A. Lachmann/Senckenberg Gesellschaft für Naturforschung/Digimorph.org
About 50 million years ago, a monitor lizard in what is now Wyoming perceived the world through four eyes. Saniwa ensidens is the only known jawed vertebrate to have had two eyelike photosensory structures at the top of the head, in addition to the organs we commonly think of as eyes, researchers report April 2 in Current Biology.
The structures are called the pineal and parapineal organs. Among animals alive today, only the jawless fish called a lamprey has both structures. But many modern reptiles have a so-called third eye, the pineal organ.

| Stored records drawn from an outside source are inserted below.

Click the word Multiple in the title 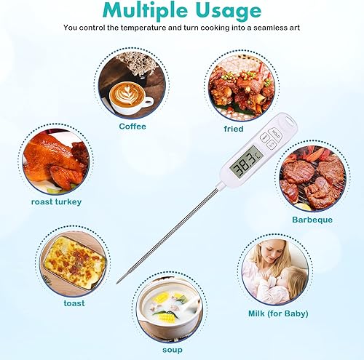click(145, 10)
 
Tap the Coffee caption click(132, 127)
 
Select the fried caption click(234, 129)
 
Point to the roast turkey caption click(56, 201)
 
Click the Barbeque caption click(312, 220)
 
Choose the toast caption click(74, 303)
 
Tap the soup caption click(173, 350)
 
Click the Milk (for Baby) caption click(278, 313)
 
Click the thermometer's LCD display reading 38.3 click(245, 161)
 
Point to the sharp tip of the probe click(117, 282)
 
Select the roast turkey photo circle click(56, 161)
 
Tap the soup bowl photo click(170, 308)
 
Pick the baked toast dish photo click(74, 262)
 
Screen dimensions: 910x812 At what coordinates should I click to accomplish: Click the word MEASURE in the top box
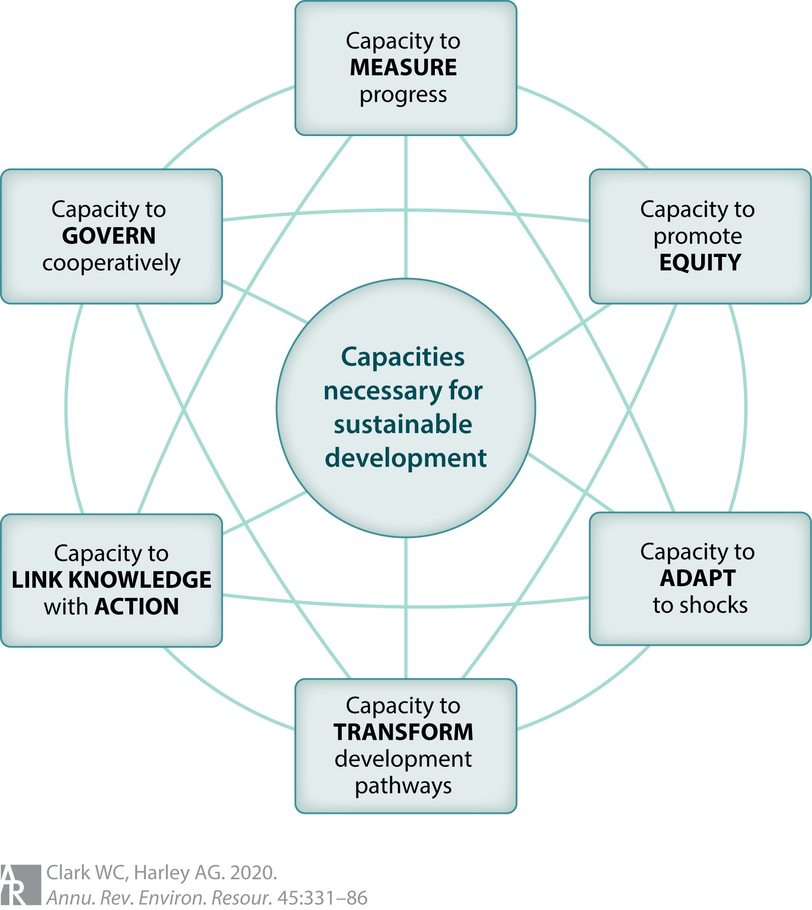click(x=403, y=68)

The researchers examined fossils collected 150 years ago by Yale University students. Scans of the fossils using a technique called X-ray computed tomography revealed spaces in the skull for both the third and fourth eye.
What the ancient lizard did with these organs isn’t known, but some modern vertebrates use the amplified photosensitivity they glean from the pineal glands to navigate. S. ensidens may have been able to perceive polarized light and use the angle of the sun like a compass, as some modern lizards do. Or it may have navigated using Earth’s magnetic field, much like some amphibians and migratory birds.
Extra eyes
Saniwa ensidens closely resembled the modern monitor lizard Varanus mertensi, shown here with an overlay of the skull of S. ensidens. The two holes at the top of its head were the location of its third and fourth eyes, called the pineal and parapineal organs.